My opinions are not from any role as a political observer. It is not my practice to analyze and research politics that way, neither my job. Usually those who do this are only political groups (in themselves). Only they have the time and resources. At the same time I am not writing these as one of those many people who ordinarily read news papers and offer opinions.
I will make an effort in my capacity as a writer, a writer understands the hearts of people. As a person who sees life wholesomely, next as someone who is learning Indian history continuously and thirdly as someone who has casually roamed this land as a traveler and seen its reality in person.
Beer mug revolution.
When we look at the discussions about Maoist revolution there is a psychological aspect in it. India today is split into two. There are those people who struggle for their basic needs. The other is the middleclass India, those who are riding the success of the new open economic policies. On the one side people living with Rs. 2000 a month on the other side those getting Rs. 50,000 a month.
A few of the latter know this split reality of India. They have guilt about it. But they have no intension to change this state. They do not accept any change that causes even a minor discomfort to them.
They overcome their split conscience through an intellectual jugglery. We can call it ‘Beer mug revolution’. It is the politics of ferociously affirming, at evenings in clubs with beer jugs overflowing, the need for the downtrodden to raise up and become violent. The illusion of getting through the blandness of (their) lives by taking an extreme position.
By continuous such discussions they create an alternative personality for themselves. That in no way reflects their self. Their politics is to build that false image(personality) like painting a picture stroke by stroke. Each and every one of their opinions is based on how it would help build that false personality.
The Internet is a great medium for them, to hide their real personality and skillfully assert their false image. This is the reason for the (revolutionary) upsurge in the Internet contrary to the reality in Tamilnadu.
I personally know media people who are ‘revolutionaries’ today. The money they spend for a day’s drinks is my monthly income. But they are revolutionaries and I am a petty bourgeois. They condone the weaponised violent revolution of the poor. I oppose it. Being in this strange status we are discussing.
A few years back in this same website (http://jeyamohan.in) I raised doubts about the personal integrity of several media personalities who we read daily. I received a lot of angry letters then. Today when Spectrum related conversations are leaked those stripped of their masks are only our media. Even some senior journalists have pointed out the silence about that aspect (of Spectrum fiasco) alone in the media.
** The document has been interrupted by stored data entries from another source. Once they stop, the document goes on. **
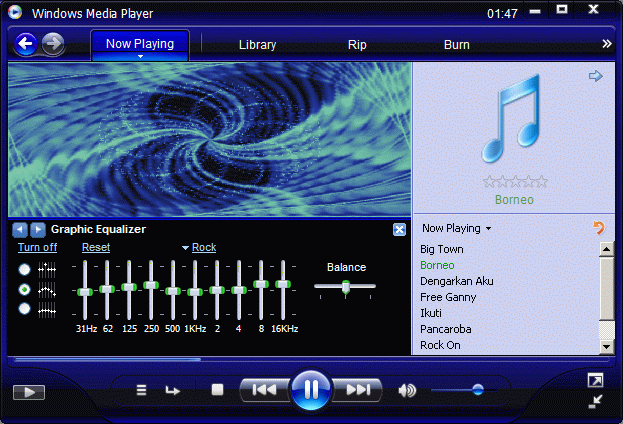Switch to compact mode via the corner arrow icon
Image resolution: width=623 pixels, height=424 pixels.
point(595,401)
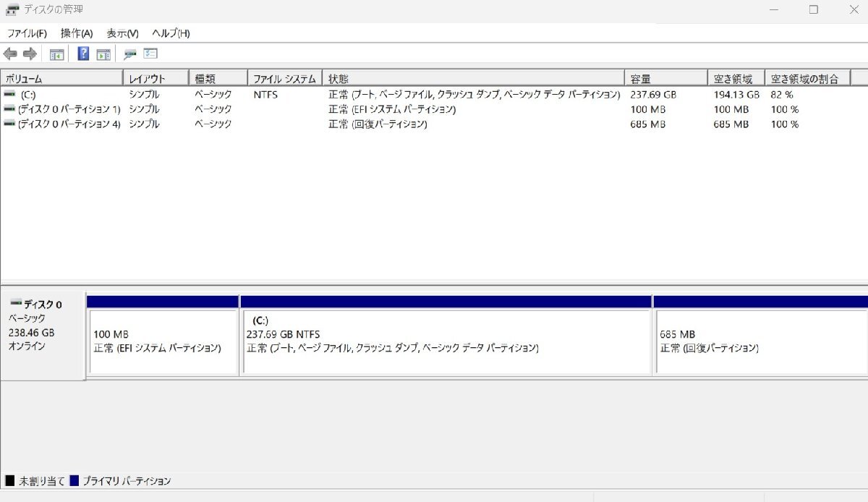This screenshot has height=502, width=868.
Task: Click the checklist properties toolbar icon
Action: coord(150,53)
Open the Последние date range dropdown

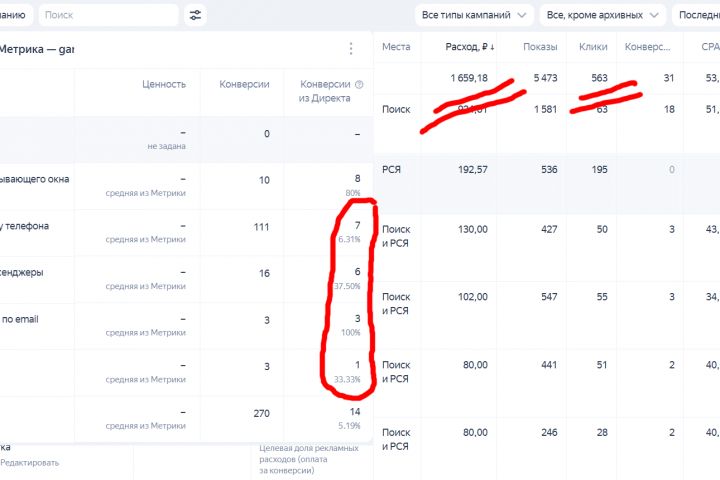click(x=699, y=15)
There are two types of media personalities. One section lives within their income within boundaries of work ethics demanded by their job. The other, important, section does journalism as political business, making money by being agents for political malmaneuvers. If you talk to Delhi journalists they identify each other as members of Chinese lobby, American lobby and the like.
Only those who do journalism above journalism, this way, shine in the media most. The reason is that those lobbies put them in the fore of the media. They spread their agenda. They get to travel abroad, and foreign awards.
All their opinions depend on where their footing is. There are two ways in this. There are those who wear a revolutionary hat to hide their own wrong doings. There is strong political agenting behind most of the revolutionary voices. There are the others who craftily work for the agenda of their lobbies. In general Delhi-Mumbai based journalist voice opinions against India. There is money in that.
There are those middle upper-middle class people in India who digest these opinions literally and share the same mindset. They attain fulfillment as revolutionaries just by agreeing with a pro-maoist article in The Hindu or Times of India or Outlook.
Those who write with a revolutionary flavor in literary magazines and in the internet are also the readers of these magazines. Anything published in English magazines will be circulated in our lit magazines. Our opinions (even if) based on our direct observations are met by their guilty psyche. It is tough to converse with that.
Truth mostly is void of imaginative beauty, unexciting. A lot of times it creates faithlessness. And mostly it drives us to self hate. Thus to oppose truth is comfortable to many. But truth alone has practical worth.